Title: Confidence Intervals Date: 2013-06-28 12:00 Author: cfarmer Email: carson.farmer@gmail.com Category: Statistical Modeling for Python Tags: Helpful tips, Python, Statistical Modeling, Teaching Slug: statistical-modeling-python-conf-int Latex: yes Status: draft

Confidence Intervals

It's easy enough to calculate the mean or median within groups. Often the point of doing this is to support a claim that the groups are diﬀerent, for instance that men are on average taller than women.

Less obvious to those starting out in statistics is the idea that a quantity such as the mean or median itself has limited precision. This limited precision arises from the sampling process that was used to collect the data. The exact mean or median relates to the particular sample you have collected. One purpose of statistical inference is to characterize sampling variability, that is, to provide a quantitative meaning for the limited precision due to sampling variability.

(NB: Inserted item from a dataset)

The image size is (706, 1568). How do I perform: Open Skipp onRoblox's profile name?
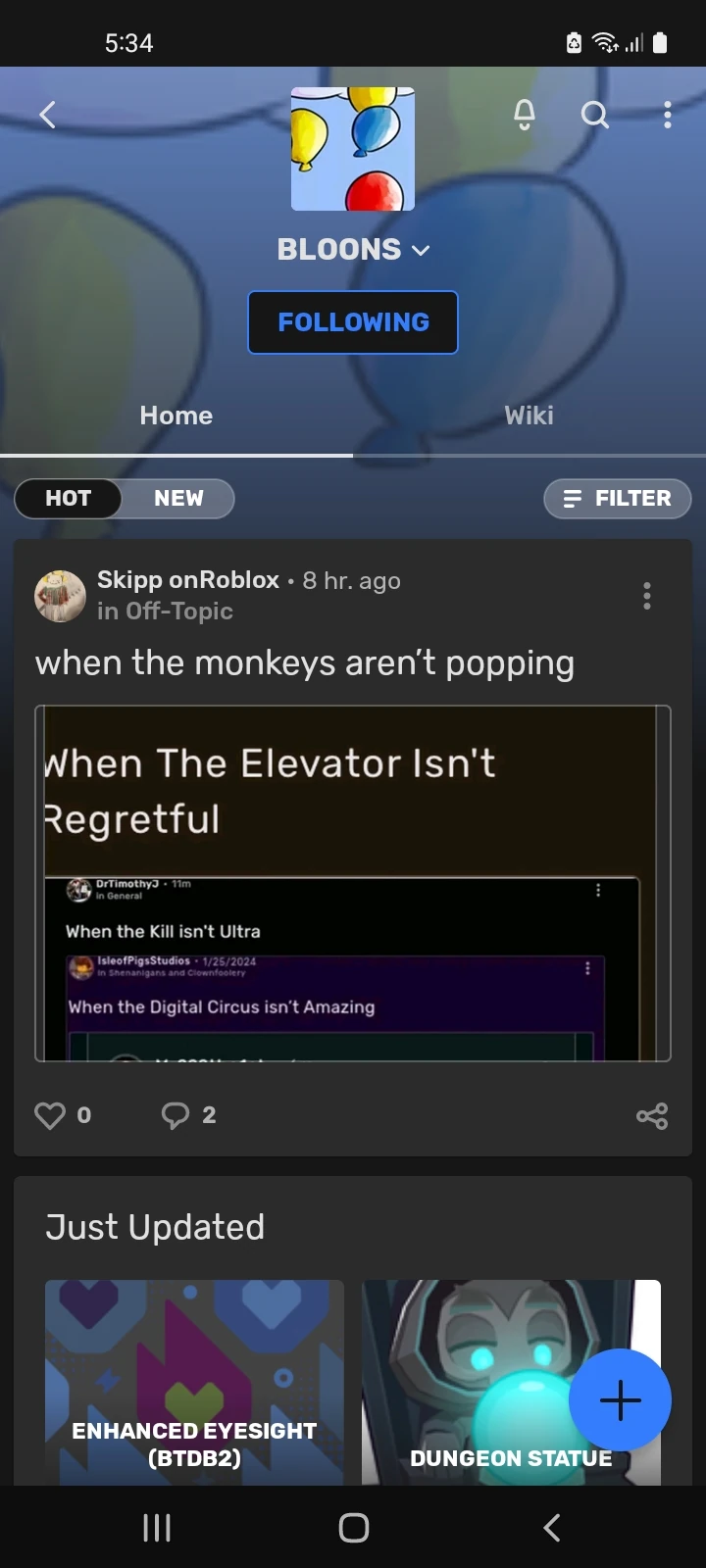(x=188, y=580)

As usual, load pandas any other libraries that we'll need at the start of our session:



In [41]:

    
import numpy as np
import pandas as pd
import scipy.stats as st

The examples will be based on the Cherry-Blossom 2008 data described earlier:

`Cherry-Blossom-2008.csv`



In [3]:

    
run = pd.read_csv("http://www.mosaic-web.org/go/datasets/Cherry-Blossom-2008.csv")
run.columns









    Out[3]:





Index([u'position', u'division', u'total', u'name', u'age', u'place', u'net', u'gun', u'sex'], dtype=object)

Finding a Sampling Distribution through Bootstrapping

Your data are typically a sample from a population. Collecting the sample is usually hard work. Just to illustrate the context of a sampling distribution, here is a simulation of selecting a sample of size n = 100 from the population of runners. It’s essential to keep in mind that you do not usually pull out your sample using the computer in this way. Instead, you go into the field or laboratory and collect your data.



In [4]:

    
from numpy.random import choice
mysamp = run.ix[choice(run.index, 100, replace=False)]

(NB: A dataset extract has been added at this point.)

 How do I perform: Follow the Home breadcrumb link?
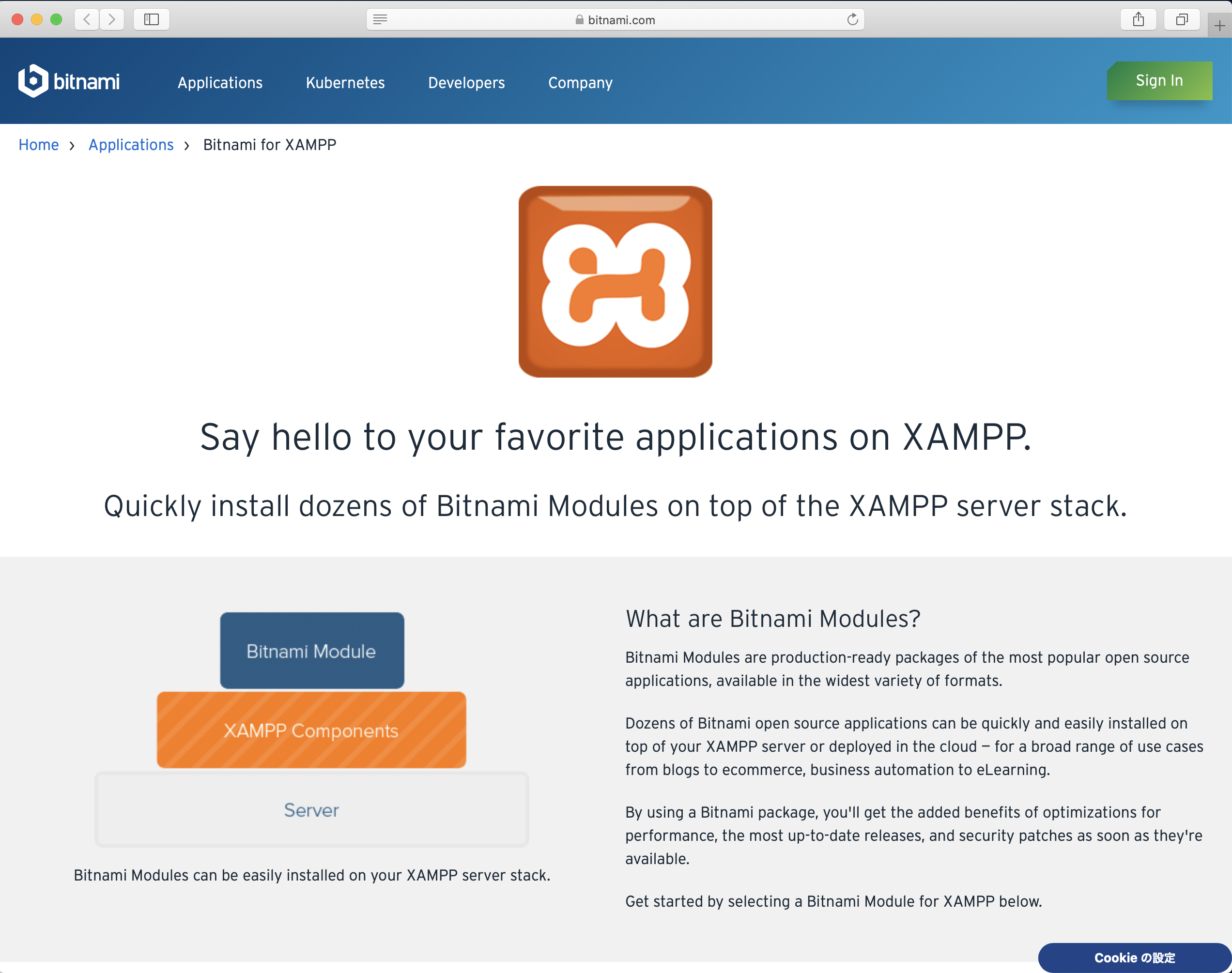coord(39,145)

Now that you have a sample, you can calculate the sample statistic that's of interest to you. For instance:



In [63]:

    
mysamp.groupby("sex").gun.mean()









    Out[63]:





sex
F      98.507197
M      85.622024
Name: gun, dtype: float64

Note that the results are slightly diﬀerent from those found above using the whole population. That's to be expected, since the sample is just a random part of the population. But ordinarily, you will not know what the population values are; all you have to work with is your sample.

Theoretically, the sampling distribution reﬂects the variation from one randomly dealt sample to another, where each sample is taken from the population. In practice, your only ready access to the population is through your sample. So, to simulate the process of random sampling, re-sampling is used and the re-sampling distribution is used as a convenient approximation to the sampling distribution.

Re-sampling involves drawing from the set of cases in your sample with replacement. To illustrate, consider this example of a very small, simple set: the numbers 1 to 5:



In [13]:

    
nums = range(1,6)
nums









    Out[13]:





[1, 2, 3, 4, 5]

Each resample of size n consists of n members from the set, but in any one resample each member might appear more than once and some might not appear at all. Here are three diﬀerent resamples from nums:



In [14]:

    
choice(nums, 5)









    Out[14]:





array([1, 3, 4, 2, 5])



In [15]:

    
choice(nums, 5)









    Out[15]:





array([3, 4, 3, 3, 5])



In [16]:

    
choice(nums, 5)









    Out[16]:





array([1, 4, 3, 5, 1])

To use resampling to estimate the sampling distribution of a statistic, you apply the calculation of the statistic to a resampled version of your sample. For instance, here are the group-wise means from one resample of the run sample we created above:



In [64]:

    
newsamp = mysamp.ix[choice(mysamp.index, mysamp.shape[0])]
newsamp.groupby("sex").gun.mean()









    Out[64]:





sex
F      97.468794
M      87.433019
Name: gun, dtype: float64

This is quite verbose, so it might make sense to create a simple function to make things simpler (this new function could also be used in our earlier (re)sampling examples):



In [5]:

    
def resample(df, n=None, replace=True):
    '''
    A simple function to 'resample' a data frame
    
    Arguments
    ----------
    df : Input data frame (required)
    n : The number of sampled cases to draw (optional)
    replace : Sample with (True) or without (False) replacement (optional)
    '''
    if n is None: # if we don't supply a valid n, use same size as input
        n = df.shape[0] # return data frame has shape == df.shape
    # choose n cases at random, sample with replacement (replace == True)
    choices = np.random.choice(df.index, n, replace=replace)
    return df.ix[choices] # select subset and return new data frame



In [65]:

    
resample(mysamp).groupby("sex").gun.mean()









    Out[65]:





sex
F      97.911852
M      85.591515
Name: gun, dtype: float64

And here is another:



In [66]:

    
resample(mysamp).groupby("sex").gun.mean()









    Out[66]:





sex
F      97.758000
M      84.017333
Name: gun, dtype: float64

The bootstrap procedure involves conducting many such trials and examining the variation from one trial to the next. Using Python's list comprehension (see previous Computational Techniques chapter, 'Describing Variation', or this link), it is possible to automate the collection of multiple trials. For instance, here are five trials carried out using the above resampling technique:



In [68]:

    
[resample(mysamp).groupby("sex").gun.mean().values for i in range(5)]









    Out[68]:





[array([ 101.99254386,   88.3983871 ]),
 array([ 99.37689394,  84.9860119 ]),
 array([ 99.275     ,  83.12633333]),
 array([ 99.45614035,  83.68817204]),
 array([ 100.03819444,   80.99487179])]

We can also wrap the above inside a call to pd.DataFrame to make it print nicely:



In [38]:

    
pd.DataFrame([resample(mysamp).gun.mean() for i in range(5)], index=range(5))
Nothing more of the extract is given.